Problem statement: Write out every line of the data below as a JSON list of strings, one string per line and no entries for blank lines. Leave the pictures out.

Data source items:
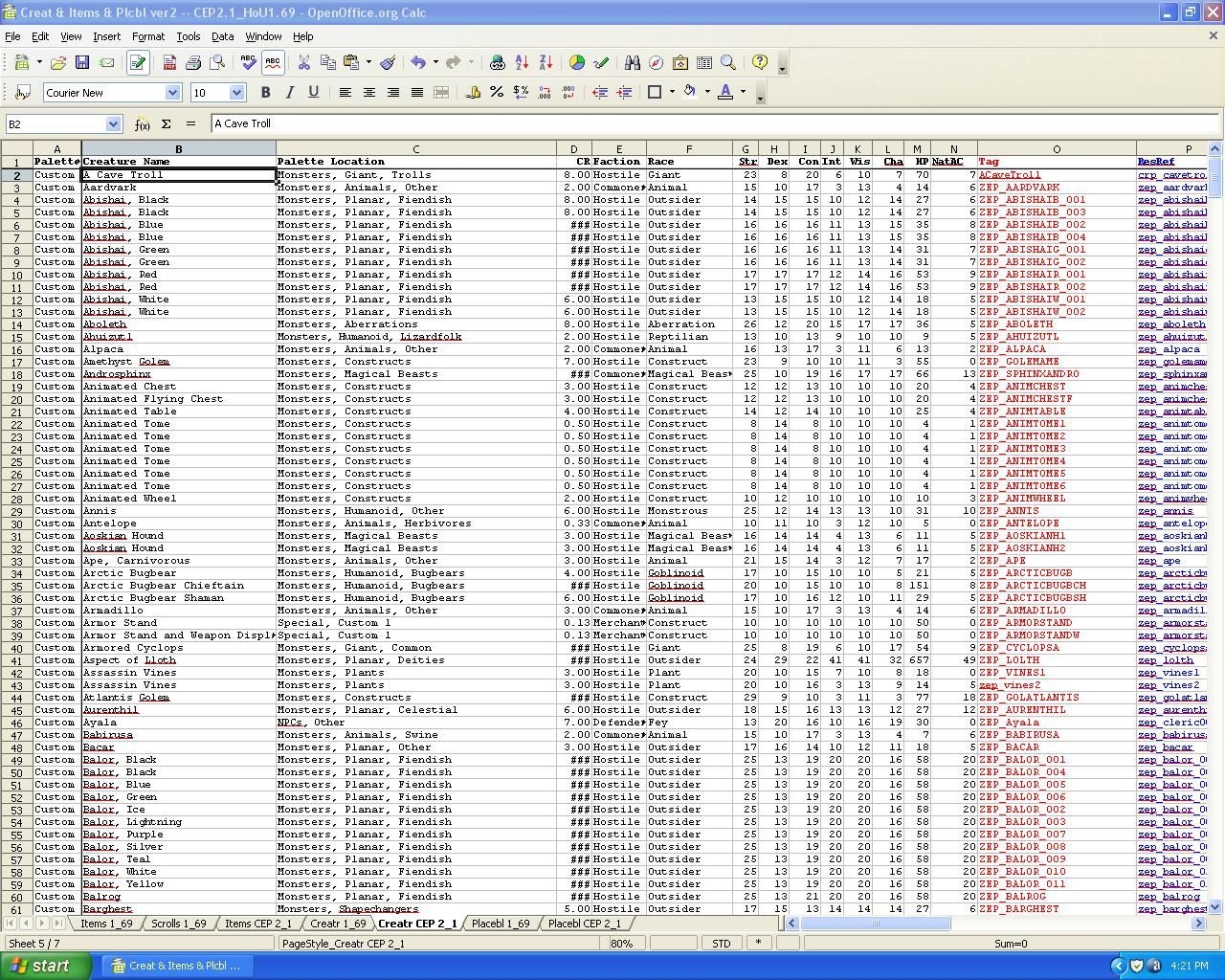The height and width of the screenshot is (980, 1225).
Task: Open the Courier New font name dropdown
Action: (x=172, y=93)
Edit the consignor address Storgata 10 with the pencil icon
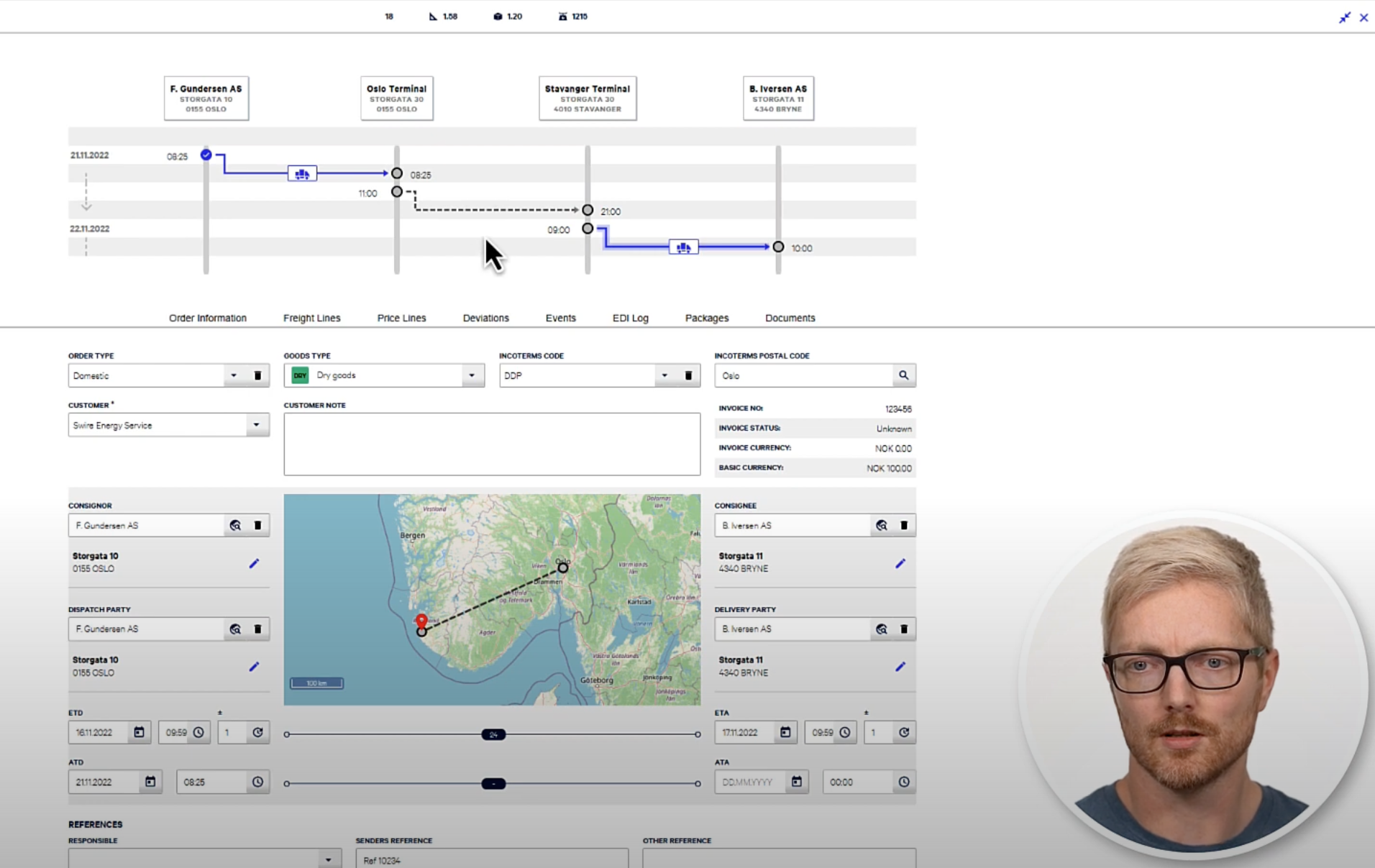 pos(253,564)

Exercise solution:
[
  "The height and width of the screenshot is (980, 1225).",
  "Task: Open the Courier New font name dropdown",
  "Action: (x=172, y=93)",
  "Edit the consignor address Storgata 10 with the pencil icon",
  " pos(253,564)"
]